━━━━━ DATA FOR THE TASK ━━━━━

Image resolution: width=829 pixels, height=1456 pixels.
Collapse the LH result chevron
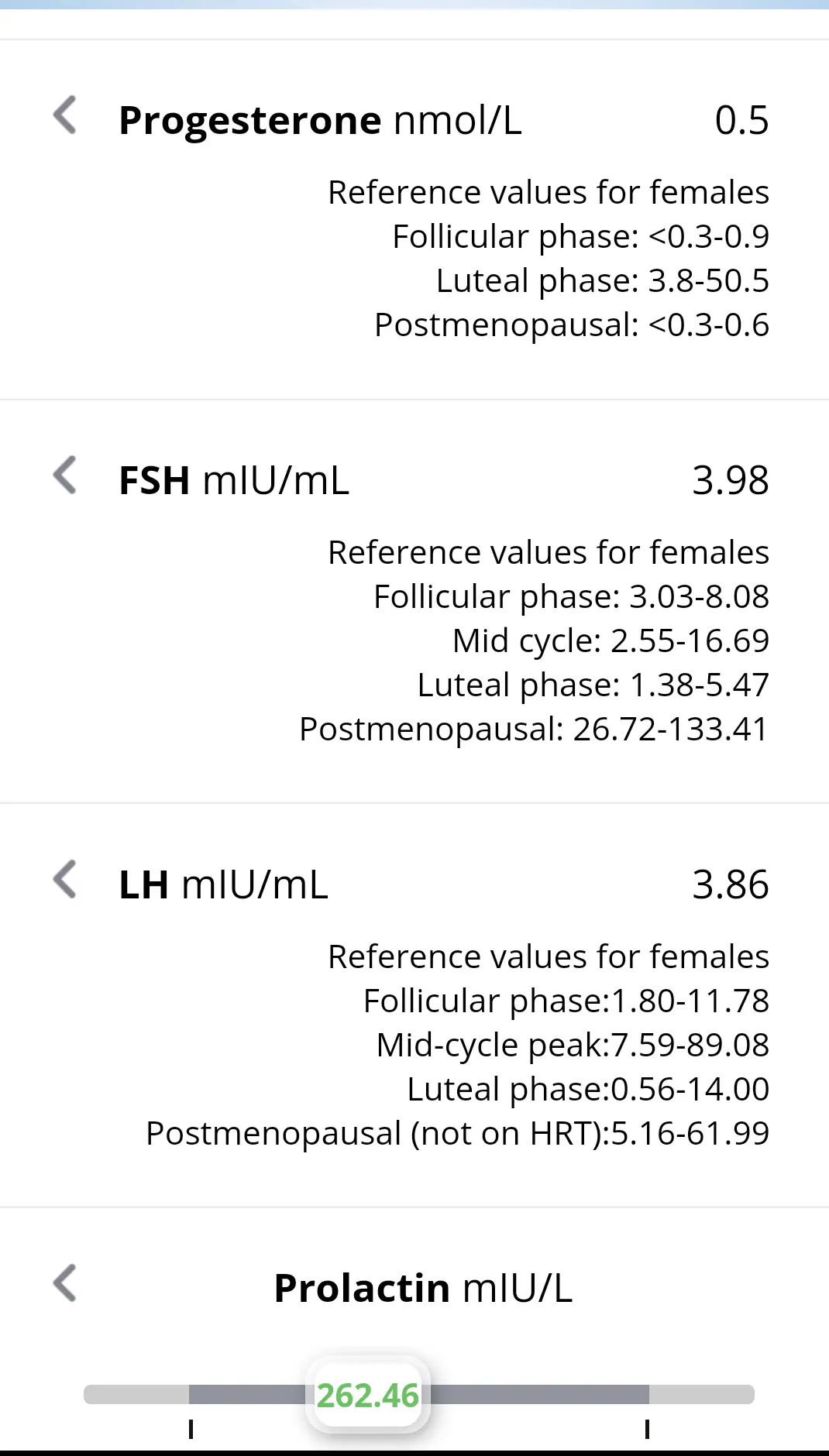tap(65, 879)
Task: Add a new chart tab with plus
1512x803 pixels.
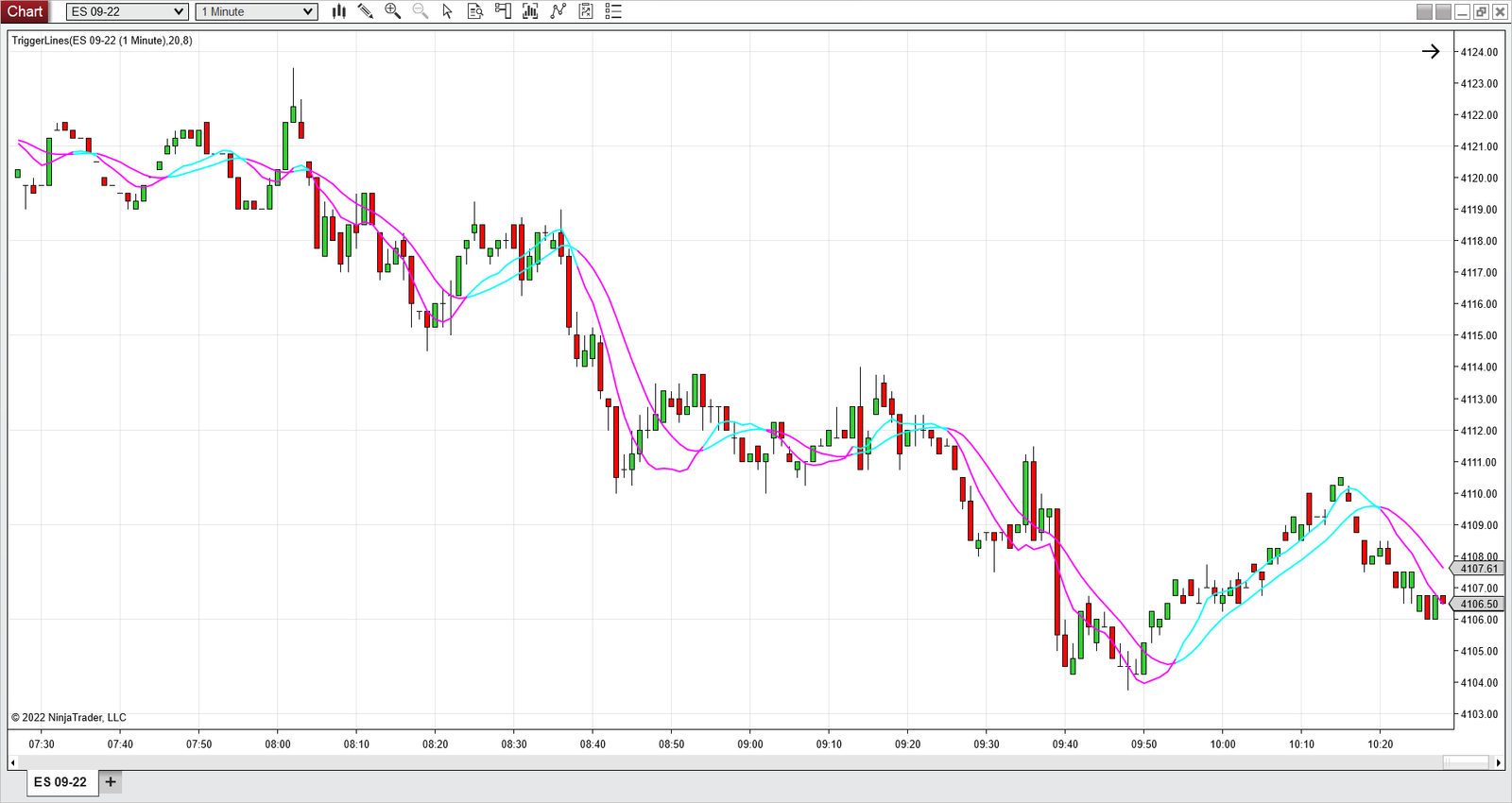Action: click(x=111, y=782)
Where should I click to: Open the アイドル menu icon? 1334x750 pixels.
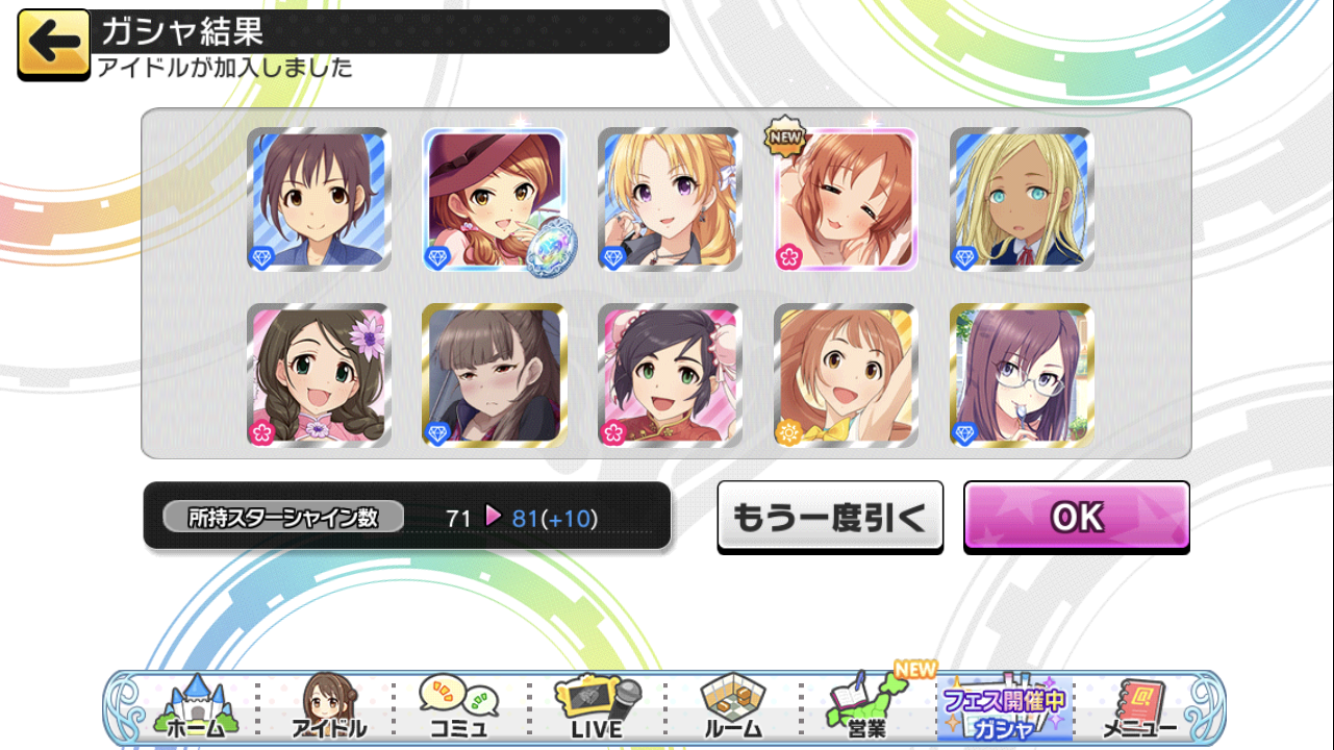327,708
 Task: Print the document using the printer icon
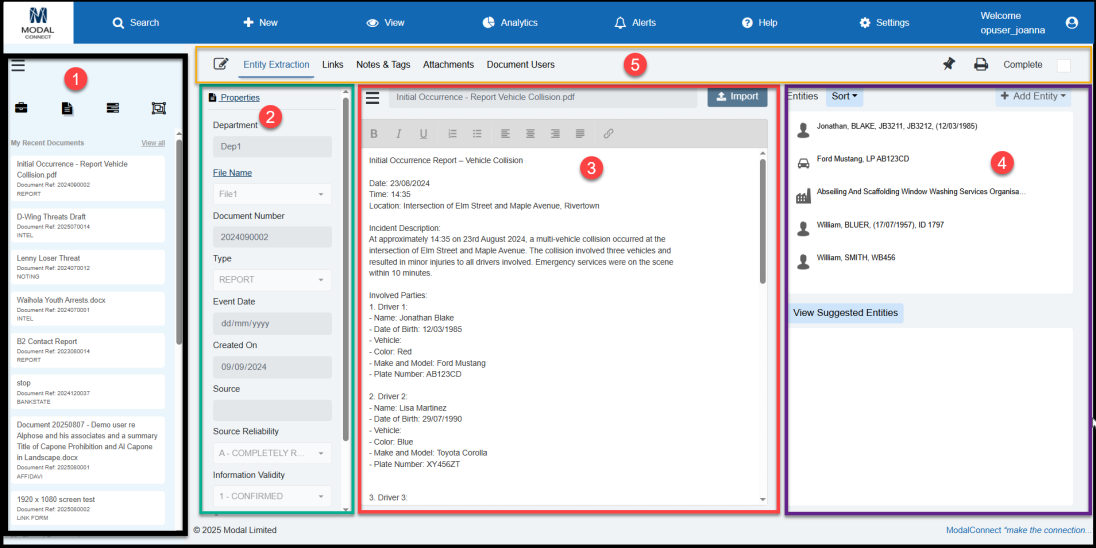click(x=981, y=65)
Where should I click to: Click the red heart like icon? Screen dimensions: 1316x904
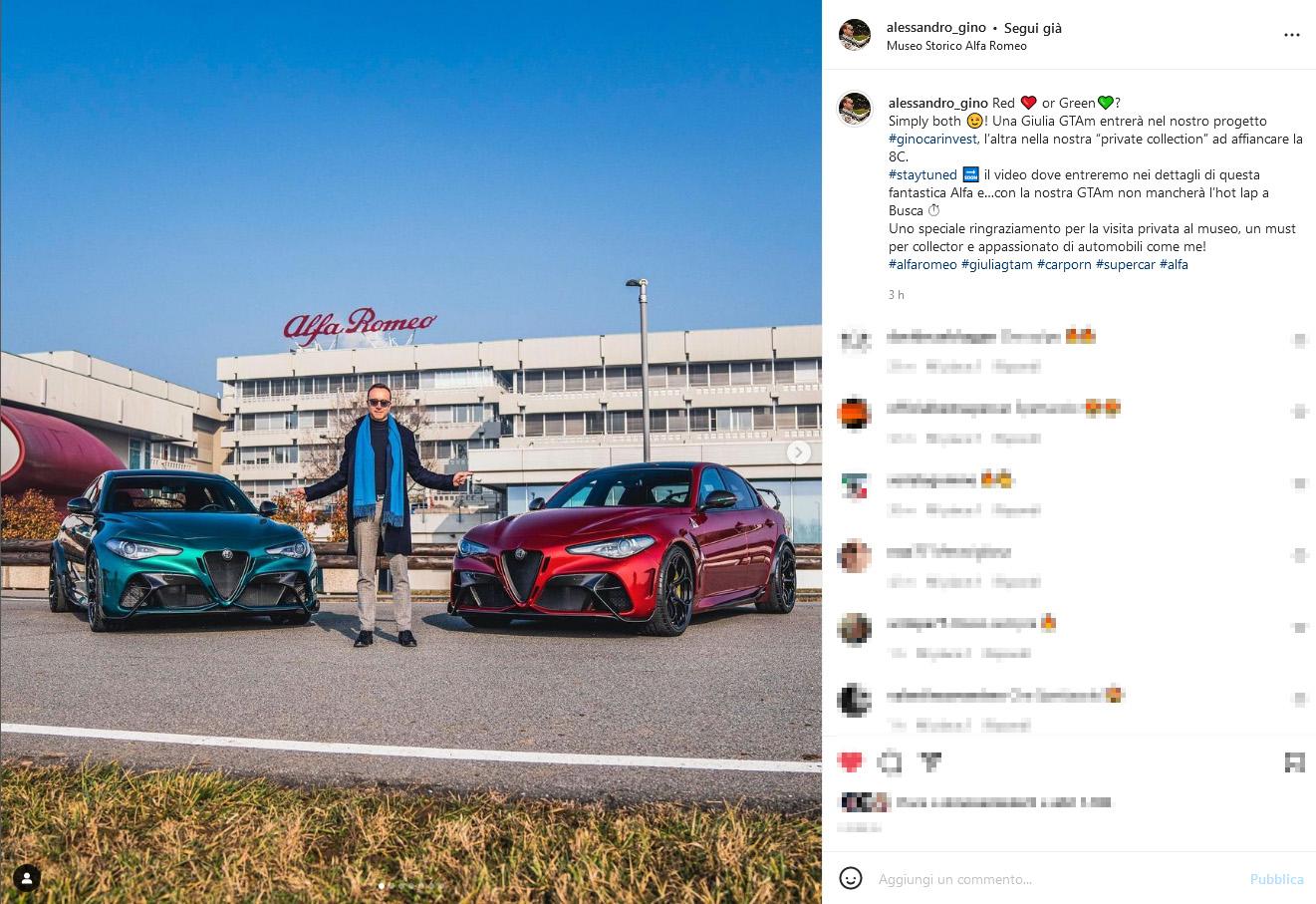pos(850,762)
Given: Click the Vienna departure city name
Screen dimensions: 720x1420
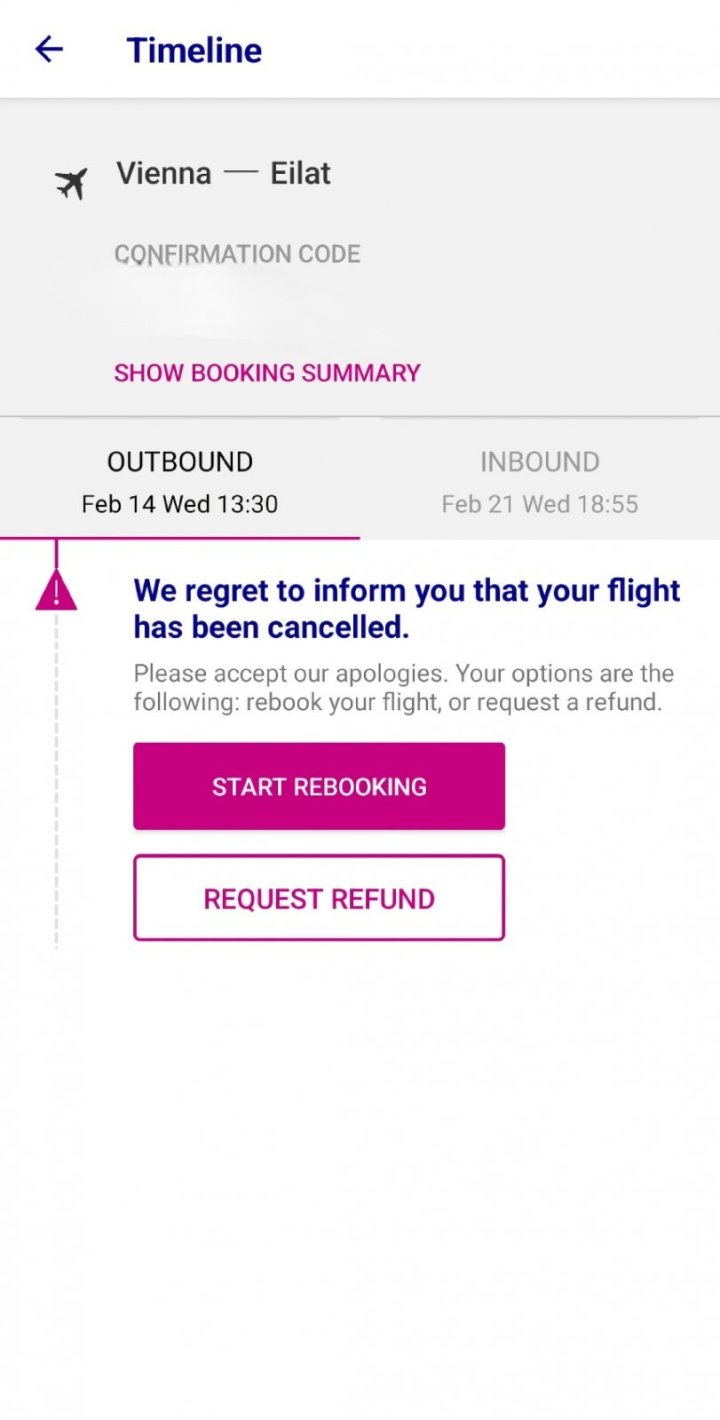Looking at the screenshot, I should pos(164,174).
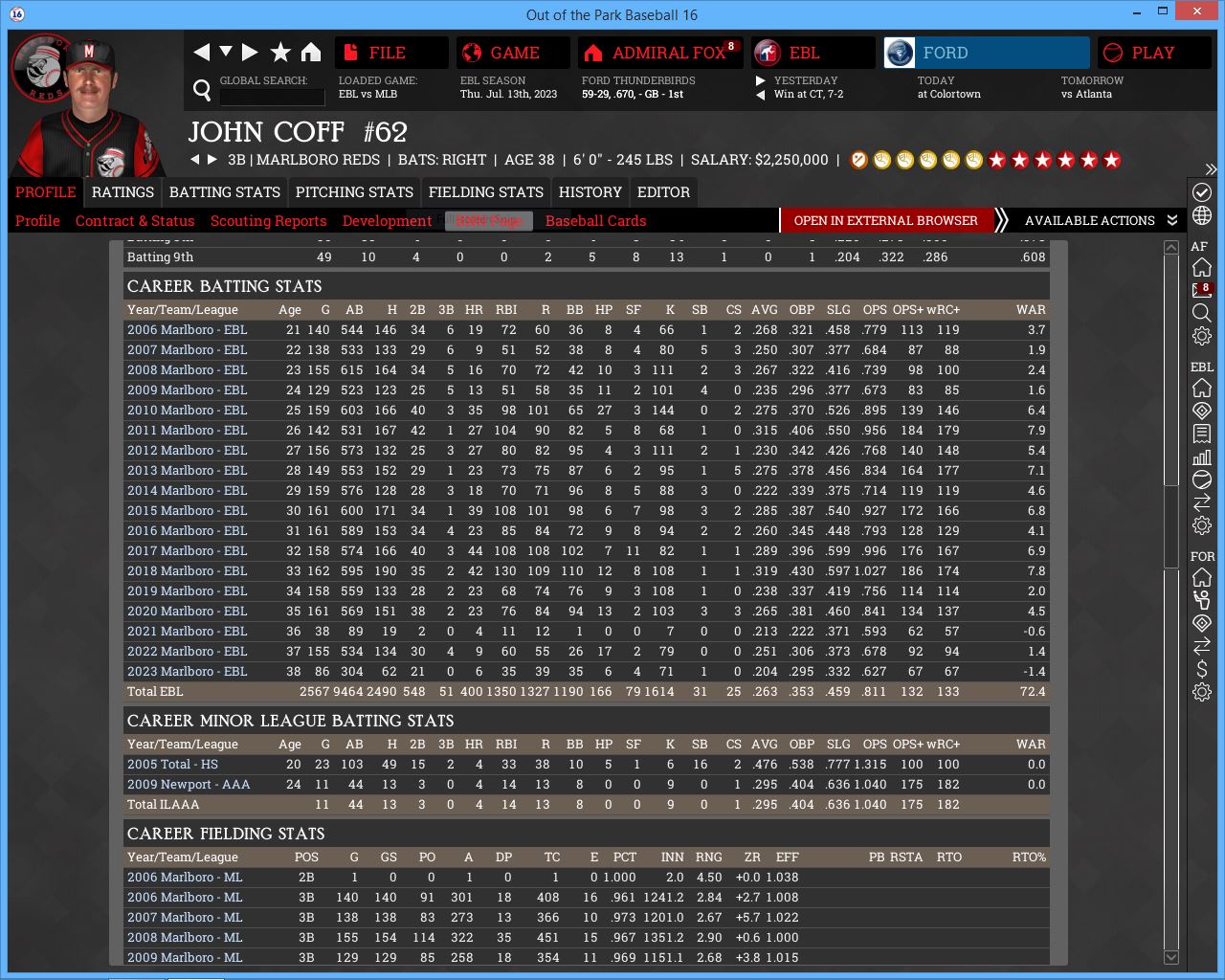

━━━━━

§ REQUIREMENT
Only the lines from the one containing "1512x803 pixels." through the final line of the data should be given again, exactly and without pictures.

§ WRITTEN ANSWER
1512x803 pixels.
Action: click(x=111, y=782)
Where should I click to: Open the アイドル menu icon? 1334x750 pixels.
327,708
 Task: Print the document using the printer icon
click(x=981, y=65)
Where should I click to: Click the red heart like icon? Screen dimensions: 1316x904
pos(850,762)
Given: Click the Vienna departure city name
Screen dimensions: 720x1420
Looking at the screenshot, I should pos(164,174).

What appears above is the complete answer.